Q. Now that it’s over and you’ve had some time to reflect, what are your thoughts & feelings about the outcome?

A. In many ways, the legal outcome was not what I wanted but it was more than I expected. After all, any legal action involving the King’s men that you can walk away from is a good one. Additionally, nine years of legal wrangling in justice court, federal district court and the 9th circuit has provided a treasure trove of experience and information that others can use without having to recreate the wheel regarding similar legal challenges.

Legally, we made a few tactical mistakes along the way. Mistakes that shouldn’t have made a difference in the outcome but did. We also did a lot of things right but learned the hard way that when it’s your word and the word of other witnesses against the word of the King’s men, the King’s men almost always get the benefit of the doubt in the King’s court. That’s why audio and video of every interaction with a government agent who is forcing himself on you is so important.

My purpose in filing the lawsuit was to establish legal precedent regarding what actions enforcement agents can/can’t take while seizing people absent suspicion at police checkpoints. I also wanted reasonable compensation for the thousands of dollars the incident initially cost me in legal defense fees and other costs. What I got nine years later was a purely monetary settlement after the courts whittled the lawsuit away to a few basic, out of context, facts that would be difficult to present in any meaningful way to a jury.
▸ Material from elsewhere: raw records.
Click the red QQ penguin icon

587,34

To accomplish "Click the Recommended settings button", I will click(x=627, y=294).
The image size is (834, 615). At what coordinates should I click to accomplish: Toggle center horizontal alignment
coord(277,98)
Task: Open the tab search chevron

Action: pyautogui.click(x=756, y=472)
By whittling away at the substance of the lawsuit before a jury ever got close to hearing it, the court was also pushing us towards settlement due to several factors that I didn’t fully understand until I was standing right in the middle of them. Specifically, judicial precedent over the past decade has had the effect, intended or not, of undermining the right to sue for constitutional torts under 42 USC 1983. Specifically, courts are increasingly instructing jurers to only assign nominal damages of $1.00 to plaintiffs who prevail in a 42 USC 1983 action for constitutional violations that don’t involve substantial physical or financial harm.

The justice system’s rationale is that from it’s perspective there is no monetary value in a constitutional right in and of itself so significant monetary damages for a constitutional violation shouldn’t be awarded to someone who can’t prove any other substantial harm associated with the violation. To add further insult to injury, court’s are increasingly limiting or denying attorney’s fees to civil rights attorneys who prevail on 42 USC 1983 claims but only win nominal damages for their clients.
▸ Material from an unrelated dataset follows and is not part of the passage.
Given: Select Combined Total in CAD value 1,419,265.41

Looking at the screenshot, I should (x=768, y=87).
This of course creates the perverse incentive that individuals who want to realize change to unconstitutional government policies, procedures and practices through non-violent legal action must stand their ground to such a degree during an incident that they place themselves in significant jeapardy of physical or financial harm before it’s realistically feasible to bring suit under 42 USC 1983.

What civil rights attorney, after all, is going to take a case pro-bono knowing that the chances of recouping his or her costs after a lengthy legal battle will be slim to none – even if the case is successful?

What individual, who isn’t independently wealthy, is going to pay an attorney to bring a 42 USC 1983 claim forward knowing there’s a significant chance that even if they do win, the court will only award nominal damages?

What government agency is going to be persuaded to change its ways when the only liability it faces for the wholesale disregard of individual rights is $1.00 in nominal damages?

While this wasn’t exactly the situation we were facing here, we weren’t very far removed from it either – especially after the most recent judge in the case denied several of our claims while leaving the core constitutional claims intact. We could have appealed the denial but we wouldn’t have been able to do so until after the trial. Additionally, another appeal would have added several more years to the case and all the costs and aggravation that goes along with it.

As such, I had a front row seat to just how badly the judicial system wants settlement over trial and just how little respect the system as a whole has for the fundamental individual rights it was allegedly created to protect.